- **Objective**:
Please render the items below as a Markdown table with the columns Row and Text, numbering each line, from the first line of the items up to and including the line with "Action: (x=412, y=130)". Skip blank lines and leave the pictures out.

- **Dataset records**:
--- start ---

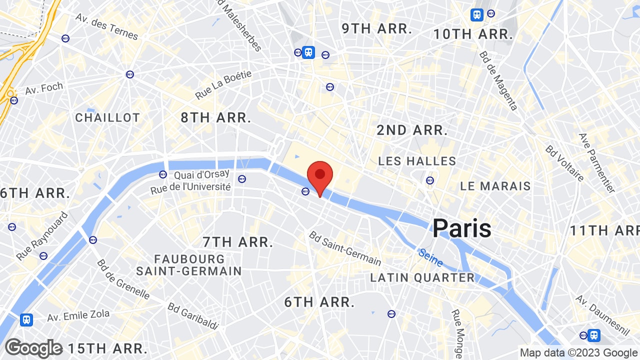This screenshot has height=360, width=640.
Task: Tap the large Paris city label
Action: (x=462, y=228)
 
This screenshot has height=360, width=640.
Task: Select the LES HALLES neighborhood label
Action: (x=417, y=161)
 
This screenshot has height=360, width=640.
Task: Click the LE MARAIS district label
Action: (x=495, y=186)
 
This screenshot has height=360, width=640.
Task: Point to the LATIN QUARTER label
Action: (x=422, y=278)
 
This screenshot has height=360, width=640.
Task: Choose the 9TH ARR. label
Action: (x=377, y=28)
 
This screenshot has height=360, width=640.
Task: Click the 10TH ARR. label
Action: (x=473, y=34)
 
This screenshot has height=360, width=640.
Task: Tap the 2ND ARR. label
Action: (x=412, y=130)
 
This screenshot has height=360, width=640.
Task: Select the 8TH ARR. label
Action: (x=216, y=118)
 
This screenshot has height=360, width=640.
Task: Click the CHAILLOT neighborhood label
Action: (x=108, y=118)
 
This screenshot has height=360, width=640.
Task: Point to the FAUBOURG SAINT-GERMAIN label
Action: (x=189, y=265)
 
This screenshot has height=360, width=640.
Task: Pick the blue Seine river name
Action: (x=430, y=258)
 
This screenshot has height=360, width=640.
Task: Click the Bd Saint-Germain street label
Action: (x=345, y=248)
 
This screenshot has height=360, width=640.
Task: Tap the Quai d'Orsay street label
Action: (x=202, y=174)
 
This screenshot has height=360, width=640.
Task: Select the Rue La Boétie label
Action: (x=223, y=84)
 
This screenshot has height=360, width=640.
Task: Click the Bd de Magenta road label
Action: (x=498, y=80)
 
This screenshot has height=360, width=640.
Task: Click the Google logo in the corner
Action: (x=34, y=348)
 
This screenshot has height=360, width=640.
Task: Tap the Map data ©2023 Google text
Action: (x=578, y=352)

--- end ---

- **Answer to the problem**:
| Row | Text |
|---|---|
| 1 | This screenshot has height=360, width=640. |
| 2 | Task: Tap the large Paris city label |
| 3 | Action: (x=462, y=228) |
| 4 | This screenshot has height=360, width=640. |
| 5 | Task: Select the LES HALLES neighborhood label |
| 6 | Action: (x=417, y=161) |
| 7 | This screenshot has height=360, width=640. |
| 8 | Task: Click the LE MARAIS district label |
| 9 | Action: (x=495, y=186) |
| 10 | This screenshot has height=360, width=640. |
| 11 | Task: Point to the LATIN QUARTER label |
| 12 | Action: (x=422, y=278) |
| 13 | This screenshot has height=360, width=640. |
| 14 | Task: Choose the 9TH ARR. label |
| 15 | Action: (x=377, y=28) |
| 16 | This screenshot has height=360, width=640. |
| 17 | Task: Click the 10TH ARR. label |
| 18 | Action: (x=473, y=34) |
| 19 | This screenshot has height=360, width=640. |
| 20 | Task: Tap the 2ND ARR. label |
| 21 | Action: (x=412, y=130) |